Throughout the full-range FT-IR spectra, different regions reveal different functional group vibrations. Thus, the mwPLS algorithm was adopted to screen the important regions out according to the following steps. First, a window with a specific width was designed. Then, the window was moved over the entire spectra range from left to right, and the RMSECV at each position where the window arrived was calculated and recorded. Finally, the feature intervals were identified based on the RMSECV values (25).

A bionics algorithm, SFLA, was employed to select feature bands because of its high computing efficiency and excellent global search capability. A Markov chain, which satisfies the steady-state distribution, was simulated in the spectral space to calculate the probability of each band being selected. The characteristic variables are chosen based on the probability values (26). In this research, SFLA and PLSR were utilized comprehensively to select the feature bands from the feature intervals through multiple iterations. The variables were selected according to the absolute value of the PLSR model regression coefficients at each iteration. After all the iterations were run, the probability of being selected for each band can be calculated. The higher the probability, the more important the band is for the model.

Classification

LDA and RF were adopted to classify the samples. The basic idea of LDA is to project the input variable space into the best discriminant vector space to ensure the samples have the largest interclass scatter matrix and the smallest intraclass scatter matrix. The central point of each class was calculated in the projected vector space. For the test samples, the categories were determined by calculating the distance to each center. The shortest one was identified as the category of the test sample (27). The main idea of RF classification was to generate several subsets with significant differences from all samples. Then, each subset was trained to create a decision tree. During the training, a random selected node splitting attribute was introduced.
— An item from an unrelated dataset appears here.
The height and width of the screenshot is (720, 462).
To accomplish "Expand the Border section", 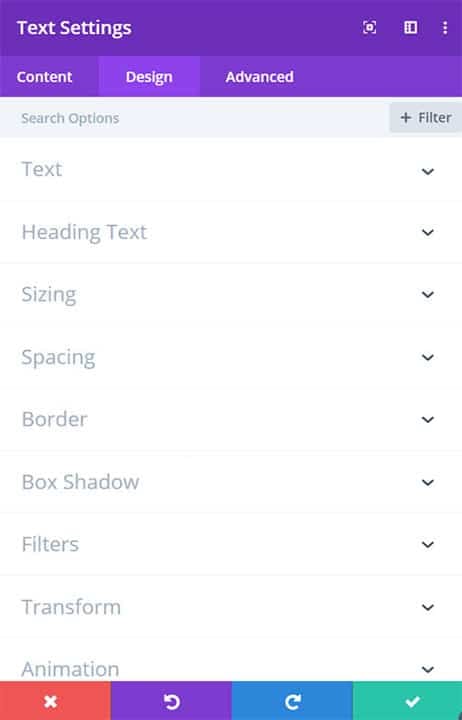I will click(x=231, y=419).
Finally, N decision trees were generated by repeating the above steps. For an unknown sample, the category was determined by all decision trees, and the one with the most votes as the final category was the one used (28).

Hierarchical Clustering

The fuzzy clustering algorithm based on transitive closure was employed to implement the hierarchical clustering of the biofuel pellets. This method mainly includes three steps. First, it starts with normalizing the variable vectors at each dimension to reduce the impact of the differences between different dimensions. Second, it requires constructing a fuzzy similarity matrix and calculating the transitive closure through the self-compositional operation. Third, it continues with performing dynamic clustering according to the λ-truncation matrices inferred from the similarity matrix with different confidence levels (29).

Results and Discussion

Overview of the Spectra

Some elementary points can be observed from the spectra of all the samples (Figure 1a). The spectra of different samples are basically consistent in waveform, whereas the transmittance amplitude shows the gradient variation. It implied that the samples were similar in composition, but the concentrations of the inclusions were different. From the horizontal point of view, it was found that the peak density of different regions was quite varied. The region of 1000–2000 cm-1 has the most abundant peaks. Hence, the fingerprint information most likely locates in this range. In contrast, the tendency of the waveform is relatively smooth in the 2000–2750 cm-1 range. It signifies that the spectral information in this region is probably redundant. The average spectra of the samples manufactured by different raw materials (Figure 1b) show distinct changing tendencies of waveform, which provided the potential feasibility of classification and hierarchical clustering.

FIGURE 1: (a) The transmission spectra of all samples and (b) the average spectra of different categories separated based on raw materials.

FIGURE 1: (a) The transmission spectra of all samples and (b) the average spectra of different categories separated based on raw materials.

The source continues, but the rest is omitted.